The incorporation of the Indians into the body of the nation responds to what Peruvian anthropologist Marisol de la Cadena calls “racial optimism,” which is “the belief that races could be bettered through education.” This nationalist attitude is necessary to establish what French philosopher Etienne Balibar calls “fictive ethnicity,” or the narration able to bind individuals together as a people. Indigenismo is an example of this fictive ethnicity, whose plot consists of the incorporation of the Indians into a civilizing national project in order to achieve their redemption. In addition, indigenismo is an example of what de la Cadena distinguishes as “subaltern or subordinated racism.” Subordinate racism, explains Tarica, sees “culture not as a vessel of immanent qualities but rather of transferable, mobile qualities which individuals can assume or reject as they move through society.” Ultimately, the creation of new subjectivities would be possible due to the mobility of the fictive ethnicities circulating within the cultural imaginary of a society. Such is the case of Mexican writer Rosario Castellanos. In her book Balún Canán, Castellanos articulates an inner feminine voice that recalls the voice of the Indians at the core of the body of the nation. Since both voices are marginal, they would share the place of the Good and True. This inner voice allows her to return to the place of her birth without assuming her position as a landowner. “Her trajectory,” concludes Tarica, “from cosmopolitan disdain to sentimental regionalism to functionary of state, signals the possibilities of individual self-transformation opened by mestizo nationalism.”

Estelle Tarica is Assistant Professor in the Department of Spanish and Portuguese at UC Berkeley. She presented her paper “Mestizo Nationalism or Listening to Small Voices” at CLAS on March 7, 2005.

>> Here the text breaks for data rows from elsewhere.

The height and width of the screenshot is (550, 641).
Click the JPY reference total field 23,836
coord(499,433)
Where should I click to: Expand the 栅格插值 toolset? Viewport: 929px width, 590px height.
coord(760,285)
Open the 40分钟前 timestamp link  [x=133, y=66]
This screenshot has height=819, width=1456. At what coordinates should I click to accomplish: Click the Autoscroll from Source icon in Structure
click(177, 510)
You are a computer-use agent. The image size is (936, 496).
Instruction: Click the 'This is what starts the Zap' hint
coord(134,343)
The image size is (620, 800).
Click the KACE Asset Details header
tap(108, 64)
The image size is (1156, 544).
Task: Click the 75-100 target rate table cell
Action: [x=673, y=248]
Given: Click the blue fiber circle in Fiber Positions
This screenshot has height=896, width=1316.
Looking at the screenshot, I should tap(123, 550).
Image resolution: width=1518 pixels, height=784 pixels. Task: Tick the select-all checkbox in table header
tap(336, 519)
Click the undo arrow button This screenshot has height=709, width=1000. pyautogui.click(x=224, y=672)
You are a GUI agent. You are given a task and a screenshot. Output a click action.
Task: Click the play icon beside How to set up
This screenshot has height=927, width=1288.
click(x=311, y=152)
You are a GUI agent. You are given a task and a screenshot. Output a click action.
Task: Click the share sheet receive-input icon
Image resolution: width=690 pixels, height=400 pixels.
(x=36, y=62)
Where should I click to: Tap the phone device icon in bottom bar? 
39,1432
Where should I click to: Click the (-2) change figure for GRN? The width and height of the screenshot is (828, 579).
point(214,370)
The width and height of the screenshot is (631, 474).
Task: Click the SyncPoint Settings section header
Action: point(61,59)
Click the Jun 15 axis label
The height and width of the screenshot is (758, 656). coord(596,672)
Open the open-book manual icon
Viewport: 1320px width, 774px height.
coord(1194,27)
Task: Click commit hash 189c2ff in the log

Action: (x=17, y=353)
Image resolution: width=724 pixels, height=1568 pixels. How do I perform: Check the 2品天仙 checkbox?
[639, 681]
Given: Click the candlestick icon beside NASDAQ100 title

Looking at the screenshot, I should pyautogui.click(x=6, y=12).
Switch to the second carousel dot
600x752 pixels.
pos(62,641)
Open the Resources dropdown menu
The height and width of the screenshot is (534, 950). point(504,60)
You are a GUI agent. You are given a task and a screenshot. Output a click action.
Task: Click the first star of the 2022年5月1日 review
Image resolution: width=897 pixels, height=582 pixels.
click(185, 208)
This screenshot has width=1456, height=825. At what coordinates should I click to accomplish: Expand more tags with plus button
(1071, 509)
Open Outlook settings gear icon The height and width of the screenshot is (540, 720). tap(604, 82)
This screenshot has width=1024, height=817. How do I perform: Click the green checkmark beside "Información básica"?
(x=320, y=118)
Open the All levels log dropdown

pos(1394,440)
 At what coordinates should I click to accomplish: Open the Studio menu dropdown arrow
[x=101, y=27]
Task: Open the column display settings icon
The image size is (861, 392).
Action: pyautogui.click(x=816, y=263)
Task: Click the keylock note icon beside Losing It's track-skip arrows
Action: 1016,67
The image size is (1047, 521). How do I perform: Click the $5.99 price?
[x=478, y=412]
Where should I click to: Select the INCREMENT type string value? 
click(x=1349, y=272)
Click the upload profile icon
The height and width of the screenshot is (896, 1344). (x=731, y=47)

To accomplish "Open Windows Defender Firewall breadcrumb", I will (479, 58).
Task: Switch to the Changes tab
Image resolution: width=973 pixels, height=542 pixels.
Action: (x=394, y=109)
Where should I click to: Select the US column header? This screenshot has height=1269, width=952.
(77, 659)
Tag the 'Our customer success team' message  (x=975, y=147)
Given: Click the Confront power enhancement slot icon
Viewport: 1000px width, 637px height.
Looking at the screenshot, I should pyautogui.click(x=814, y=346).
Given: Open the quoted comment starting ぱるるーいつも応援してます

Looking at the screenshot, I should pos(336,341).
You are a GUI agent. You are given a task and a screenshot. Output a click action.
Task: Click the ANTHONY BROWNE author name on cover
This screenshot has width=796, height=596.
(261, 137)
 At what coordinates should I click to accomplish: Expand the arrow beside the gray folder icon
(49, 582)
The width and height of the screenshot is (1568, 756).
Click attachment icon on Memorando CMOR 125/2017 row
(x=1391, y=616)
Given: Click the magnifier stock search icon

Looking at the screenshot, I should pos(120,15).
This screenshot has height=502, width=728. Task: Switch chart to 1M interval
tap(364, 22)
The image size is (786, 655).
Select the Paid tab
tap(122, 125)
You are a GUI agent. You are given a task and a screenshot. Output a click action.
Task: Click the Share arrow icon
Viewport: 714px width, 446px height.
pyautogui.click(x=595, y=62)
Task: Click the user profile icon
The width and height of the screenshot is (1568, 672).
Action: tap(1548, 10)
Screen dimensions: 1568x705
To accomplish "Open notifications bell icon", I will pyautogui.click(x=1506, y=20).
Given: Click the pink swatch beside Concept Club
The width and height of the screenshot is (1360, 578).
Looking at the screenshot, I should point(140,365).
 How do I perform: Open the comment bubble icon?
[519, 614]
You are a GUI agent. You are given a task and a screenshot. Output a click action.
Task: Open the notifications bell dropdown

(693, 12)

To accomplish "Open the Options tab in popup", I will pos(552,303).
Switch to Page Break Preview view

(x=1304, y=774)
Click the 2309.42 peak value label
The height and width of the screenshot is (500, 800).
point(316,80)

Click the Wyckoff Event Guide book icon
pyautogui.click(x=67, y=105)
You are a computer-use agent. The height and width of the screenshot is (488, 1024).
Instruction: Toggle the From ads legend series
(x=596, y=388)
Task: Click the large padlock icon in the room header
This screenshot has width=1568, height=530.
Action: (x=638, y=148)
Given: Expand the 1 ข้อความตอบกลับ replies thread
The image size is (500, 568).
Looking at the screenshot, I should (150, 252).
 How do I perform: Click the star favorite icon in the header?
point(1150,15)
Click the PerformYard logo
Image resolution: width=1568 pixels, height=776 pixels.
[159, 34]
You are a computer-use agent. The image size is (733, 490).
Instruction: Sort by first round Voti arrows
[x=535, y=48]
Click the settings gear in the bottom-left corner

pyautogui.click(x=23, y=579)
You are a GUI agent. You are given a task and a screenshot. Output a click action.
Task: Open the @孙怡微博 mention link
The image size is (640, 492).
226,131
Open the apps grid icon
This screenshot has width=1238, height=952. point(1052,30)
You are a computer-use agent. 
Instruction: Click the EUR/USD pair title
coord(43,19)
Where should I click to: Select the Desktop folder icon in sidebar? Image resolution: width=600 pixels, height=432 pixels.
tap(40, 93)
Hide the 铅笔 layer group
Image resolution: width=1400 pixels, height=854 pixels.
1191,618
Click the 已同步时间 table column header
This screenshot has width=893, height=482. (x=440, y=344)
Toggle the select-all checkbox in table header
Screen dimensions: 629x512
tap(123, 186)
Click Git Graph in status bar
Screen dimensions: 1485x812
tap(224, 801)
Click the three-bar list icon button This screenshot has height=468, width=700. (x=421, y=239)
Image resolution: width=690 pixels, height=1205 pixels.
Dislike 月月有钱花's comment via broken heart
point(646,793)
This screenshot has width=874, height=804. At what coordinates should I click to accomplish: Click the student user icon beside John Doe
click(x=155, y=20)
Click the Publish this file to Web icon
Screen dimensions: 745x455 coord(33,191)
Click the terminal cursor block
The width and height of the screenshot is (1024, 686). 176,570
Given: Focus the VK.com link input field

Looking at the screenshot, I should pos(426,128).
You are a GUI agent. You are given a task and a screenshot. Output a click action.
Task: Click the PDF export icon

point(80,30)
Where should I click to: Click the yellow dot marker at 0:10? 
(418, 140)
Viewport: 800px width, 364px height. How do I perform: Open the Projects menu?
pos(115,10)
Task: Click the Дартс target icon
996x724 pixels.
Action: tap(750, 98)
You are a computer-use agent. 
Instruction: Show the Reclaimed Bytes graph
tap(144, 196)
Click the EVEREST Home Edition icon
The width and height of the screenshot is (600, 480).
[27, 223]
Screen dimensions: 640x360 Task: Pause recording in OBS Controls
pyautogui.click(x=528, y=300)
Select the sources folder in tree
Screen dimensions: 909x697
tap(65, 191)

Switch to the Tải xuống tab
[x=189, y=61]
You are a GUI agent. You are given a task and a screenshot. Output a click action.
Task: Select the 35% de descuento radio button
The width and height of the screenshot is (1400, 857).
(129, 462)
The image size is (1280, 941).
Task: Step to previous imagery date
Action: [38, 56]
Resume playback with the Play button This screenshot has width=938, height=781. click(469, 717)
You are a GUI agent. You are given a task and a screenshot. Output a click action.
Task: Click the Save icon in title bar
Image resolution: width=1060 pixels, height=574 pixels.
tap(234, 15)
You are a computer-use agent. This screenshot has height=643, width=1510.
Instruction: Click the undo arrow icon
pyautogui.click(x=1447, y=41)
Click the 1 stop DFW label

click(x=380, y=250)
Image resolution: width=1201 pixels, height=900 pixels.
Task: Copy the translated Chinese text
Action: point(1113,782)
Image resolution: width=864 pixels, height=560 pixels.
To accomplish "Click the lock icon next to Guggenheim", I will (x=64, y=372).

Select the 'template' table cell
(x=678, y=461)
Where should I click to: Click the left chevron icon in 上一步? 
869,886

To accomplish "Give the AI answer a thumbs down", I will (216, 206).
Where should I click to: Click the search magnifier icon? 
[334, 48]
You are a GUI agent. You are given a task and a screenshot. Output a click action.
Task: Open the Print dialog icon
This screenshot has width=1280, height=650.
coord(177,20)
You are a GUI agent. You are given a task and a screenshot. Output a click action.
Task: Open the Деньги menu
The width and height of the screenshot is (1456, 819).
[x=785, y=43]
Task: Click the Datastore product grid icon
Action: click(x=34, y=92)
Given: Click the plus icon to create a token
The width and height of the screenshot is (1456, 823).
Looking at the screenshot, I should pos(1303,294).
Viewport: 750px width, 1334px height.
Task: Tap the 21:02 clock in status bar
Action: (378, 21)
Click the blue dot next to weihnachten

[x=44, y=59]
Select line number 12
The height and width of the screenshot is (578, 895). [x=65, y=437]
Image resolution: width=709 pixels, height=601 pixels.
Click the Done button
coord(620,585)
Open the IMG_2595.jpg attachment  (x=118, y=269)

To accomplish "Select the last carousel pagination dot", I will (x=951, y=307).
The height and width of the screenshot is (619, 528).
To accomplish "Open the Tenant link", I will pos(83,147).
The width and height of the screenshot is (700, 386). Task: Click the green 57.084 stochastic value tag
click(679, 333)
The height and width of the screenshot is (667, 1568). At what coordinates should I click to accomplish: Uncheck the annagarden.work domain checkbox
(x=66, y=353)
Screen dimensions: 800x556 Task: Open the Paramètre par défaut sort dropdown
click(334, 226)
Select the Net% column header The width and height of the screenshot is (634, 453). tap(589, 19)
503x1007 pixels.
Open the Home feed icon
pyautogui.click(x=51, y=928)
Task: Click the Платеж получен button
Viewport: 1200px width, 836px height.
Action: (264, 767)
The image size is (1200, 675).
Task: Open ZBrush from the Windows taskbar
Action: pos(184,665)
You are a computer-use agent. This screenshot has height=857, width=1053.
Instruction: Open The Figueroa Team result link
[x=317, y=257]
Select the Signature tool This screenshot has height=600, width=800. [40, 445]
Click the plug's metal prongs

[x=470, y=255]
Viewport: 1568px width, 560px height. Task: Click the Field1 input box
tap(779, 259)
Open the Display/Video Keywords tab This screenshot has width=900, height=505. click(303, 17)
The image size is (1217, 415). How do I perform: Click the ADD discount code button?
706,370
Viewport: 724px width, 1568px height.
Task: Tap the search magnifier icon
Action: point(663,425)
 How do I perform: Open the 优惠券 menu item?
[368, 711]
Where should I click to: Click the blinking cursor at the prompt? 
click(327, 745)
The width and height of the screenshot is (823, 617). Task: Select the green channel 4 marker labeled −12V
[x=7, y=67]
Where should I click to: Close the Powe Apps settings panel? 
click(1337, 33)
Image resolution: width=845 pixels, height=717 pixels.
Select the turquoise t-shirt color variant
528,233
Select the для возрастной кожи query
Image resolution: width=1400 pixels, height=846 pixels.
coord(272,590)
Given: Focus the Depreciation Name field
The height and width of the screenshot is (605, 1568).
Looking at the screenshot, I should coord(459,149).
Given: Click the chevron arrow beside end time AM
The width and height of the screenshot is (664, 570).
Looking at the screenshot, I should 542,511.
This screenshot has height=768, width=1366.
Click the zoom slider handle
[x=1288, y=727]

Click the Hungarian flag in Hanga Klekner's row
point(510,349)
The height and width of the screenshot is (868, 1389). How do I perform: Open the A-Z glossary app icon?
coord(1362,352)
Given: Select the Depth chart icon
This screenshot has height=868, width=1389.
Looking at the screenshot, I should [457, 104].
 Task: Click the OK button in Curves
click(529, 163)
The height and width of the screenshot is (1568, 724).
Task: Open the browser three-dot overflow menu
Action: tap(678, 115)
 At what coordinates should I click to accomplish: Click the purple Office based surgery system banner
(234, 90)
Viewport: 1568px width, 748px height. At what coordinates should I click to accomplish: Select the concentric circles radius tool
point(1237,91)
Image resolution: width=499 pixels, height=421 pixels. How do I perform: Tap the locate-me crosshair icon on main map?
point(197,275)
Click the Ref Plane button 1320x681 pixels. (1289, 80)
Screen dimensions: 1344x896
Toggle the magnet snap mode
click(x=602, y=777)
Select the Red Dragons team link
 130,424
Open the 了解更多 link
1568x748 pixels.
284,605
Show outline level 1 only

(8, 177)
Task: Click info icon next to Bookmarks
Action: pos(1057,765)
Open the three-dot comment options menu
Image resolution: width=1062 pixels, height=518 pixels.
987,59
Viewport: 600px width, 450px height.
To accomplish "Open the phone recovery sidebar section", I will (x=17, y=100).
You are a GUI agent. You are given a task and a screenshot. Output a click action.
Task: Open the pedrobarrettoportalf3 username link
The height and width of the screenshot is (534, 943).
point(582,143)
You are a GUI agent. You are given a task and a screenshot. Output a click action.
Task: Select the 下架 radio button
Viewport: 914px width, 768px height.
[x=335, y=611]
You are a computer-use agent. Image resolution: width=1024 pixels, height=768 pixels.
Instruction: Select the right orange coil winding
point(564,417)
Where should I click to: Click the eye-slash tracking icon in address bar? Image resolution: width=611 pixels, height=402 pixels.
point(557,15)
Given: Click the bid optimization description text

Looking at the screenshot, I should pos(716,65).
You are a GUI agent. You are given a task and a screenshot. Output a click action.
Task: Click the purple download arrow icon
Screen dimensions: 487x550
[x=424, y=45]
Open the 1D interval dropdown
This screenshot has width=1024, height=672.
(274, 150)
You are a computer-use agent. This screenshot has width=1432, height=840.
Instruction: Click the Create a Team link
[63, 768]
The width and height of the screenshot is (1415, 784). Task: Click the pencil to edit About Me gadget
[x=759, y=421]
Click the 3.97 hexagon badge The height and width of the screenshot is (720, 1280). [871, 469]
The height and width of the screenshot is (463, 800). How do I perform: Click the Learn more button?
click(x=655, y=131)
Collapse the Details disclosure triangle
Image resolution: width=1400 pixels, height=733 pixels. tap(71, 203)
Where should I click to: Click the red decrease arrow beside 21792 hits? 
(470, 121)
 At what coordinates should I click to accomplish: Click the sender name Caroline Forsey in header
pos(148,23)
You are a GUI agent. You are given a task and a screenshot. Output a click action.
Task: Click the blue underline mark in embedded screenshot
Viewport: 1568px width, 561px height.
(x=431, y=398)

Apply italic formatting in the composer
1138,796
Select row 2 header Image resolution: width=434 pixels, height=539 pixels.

Mónica González is a graduate student in the Department of Spanish and Portuguese.

Original Event Description

In the mid-20th-century, a group of writers from Mexico, Bolivia and Peru attempted to describe what might be called the “inner life” of mestizo nationality. Prof. Tarica will examine particular instances of this mode of narrating the experience of modern nationality; discuss the important role played by indigenismo in making these attempts possible; and address them as forms of what Marisol de la Cadena terms “subordinate racism.”

Estelle Tarica is Assistant Professor of Latin American Literature and Culture at UC Berkeley. She received her Ph.D. in Comparative Literature from Cornell University and is currently finishing her first book, Intimate Indigenismo.